Records excerpted from a collection:
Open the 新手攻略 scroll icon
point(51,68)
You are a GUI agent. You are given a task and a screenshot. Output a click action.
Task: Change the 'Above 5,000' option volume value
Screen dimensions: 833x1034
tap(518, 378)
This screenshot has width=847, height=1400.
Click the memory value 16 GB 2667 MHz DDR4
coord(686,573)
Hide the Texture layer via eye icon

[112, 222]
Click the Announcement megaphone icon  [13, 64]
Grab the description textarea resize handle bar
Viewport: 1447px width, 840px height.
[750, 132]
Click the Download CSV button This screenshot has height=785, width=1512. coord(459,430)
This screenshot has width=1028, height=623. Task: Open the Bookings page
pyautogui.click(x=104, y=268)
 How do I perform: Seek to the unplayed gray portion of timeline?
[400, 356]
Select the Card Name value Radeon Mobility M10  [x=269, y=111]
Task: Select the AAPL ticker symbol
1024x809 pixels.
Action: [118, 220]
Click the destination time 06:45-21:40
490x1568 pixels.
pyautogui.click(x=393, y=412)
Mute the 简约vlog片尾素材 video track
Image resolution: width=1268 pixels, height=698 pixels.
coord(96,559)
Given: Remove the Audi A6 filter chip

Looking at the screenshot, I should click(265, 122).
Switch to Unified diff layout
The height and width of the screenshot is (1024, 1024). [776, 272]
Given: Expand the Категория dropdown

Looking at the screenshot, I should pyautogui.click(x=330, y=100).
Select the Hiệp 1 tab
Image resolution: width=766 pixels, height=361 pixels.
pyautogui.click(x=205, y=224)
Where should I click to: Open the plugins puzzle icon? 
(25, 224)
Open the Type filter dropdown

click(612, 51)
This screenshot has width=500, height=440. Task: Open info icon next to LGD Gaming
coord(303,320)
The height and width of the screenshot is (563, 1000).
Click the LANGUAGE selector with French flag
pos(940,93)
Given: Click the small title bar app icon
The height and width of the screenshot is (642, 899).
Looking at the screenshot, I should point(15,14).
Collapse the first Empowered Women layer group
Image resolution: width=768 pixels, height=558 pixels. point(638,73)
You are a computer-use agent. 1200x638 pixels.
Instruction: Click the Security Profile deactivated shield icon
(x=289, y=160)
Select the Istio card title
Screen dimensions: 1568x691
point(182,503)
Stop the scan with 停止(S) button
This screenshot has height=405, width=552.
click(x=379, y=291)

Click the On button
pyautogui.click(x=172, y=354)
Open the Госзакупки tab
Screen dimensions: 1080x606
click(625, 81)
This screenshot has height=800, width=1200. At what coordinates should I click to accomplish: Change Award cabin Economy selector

Work to complete. Output all of the data again, exactly.

Output of the exercise.
Open the 新手攻略 scroll icon
point(51,68)
You are a GUI agent. You are given a task and a screenshot. Output a click action.
Task: Change the 'Above 5,000' option volume value
Screen dimensions: 833x1034
tap(518, 378)
This screenshot has width=847, height=1400.
Click the memory value 16 GB 2667 MHz DDR4
coord(686,573)
Hide the Texture layer via eye icon

[112, 222]
Click the Announcement megaphone icon  [13, 64]
Grab the description textarea resize handle bar
Viewport: 1447px width, 840px height.
[750, 132]
Click the Download CSV button This screenshot has height=785, width=1512. coord(459,430)
This screenshot has width=1028, height=623. Task: Open the Bookings page
pyautogui.click(x=104, y=268)
 How do I perform: Seek to the unplayed gray portion of timeline?
[400, 356]
Select the Card Name value Radeon Mobility M10  [x=269, y=111]
Task: Select the AAPL ticker symbol
1024x809 pixels.
Action: [118, 220]
Click the destination time 06:45-21:40
490x1568 pixels.
pyautogui.click(x=393, y=412)
Mute the 简约vlog片尾素材 video track
Image resolution: width=1268 pixels, height=698 pixels.
coord(96,559)
Given: Remove the Audi A6 filter chip

Looking at the screenshot, I should click(265, 122).
Switch to Unified diff layout
The height and width of the screenshot is (1024, 1024). [776, 272]
Given: Expand the Категория dropdown

Looking at the screenshot, I should pyautogui.click(x=330, y=100).
Select the Hiệp 1 tab
Image resolution: width=766 pixels, height=361 pixels.
pyautogui.click(x=205, y=224)
Where should I click to: Open the plugins puzzle icon? 
(25, 224)
Open the Type filter dropdown

click(612, 51)
This screenshot has width=500, height=440. Task: Open info icon next to LGD Gaming
coord(303,320)
The height and width of the screenshot is (563, 1000).
Click the LANGUAGE selector with French flag
pos(940,93)
Given: Click the small title bar app icon
The height and width of the screenshot is (642, 899).
Looking at the screenshot, I should point(15,14).
Collapse the first Empowered Women layer group
Image resolution: width=768 pixels, height=558 pixels. point(638,73)
You are a computer-use agent. 1200x638 pixels.
Instruction: Click the Security Profile deactivated shield icon
(x=289, y=160)
Select the Istio card title
Screen dimensions: 1568x691
point(182,503)
Stop the scan with 停止(S) button
This screenshot has height=405, width=552.
click(x=379, y=291)

Click the On button
pyautogui.click(x=172, y=354)
Open the Госзакупки tab
Screen dimensions: 1080x606
click(625, 81)
This screenshot has height=800, width=1200. At what coordinates should I click to accomplish: Change Award cabin Economy selector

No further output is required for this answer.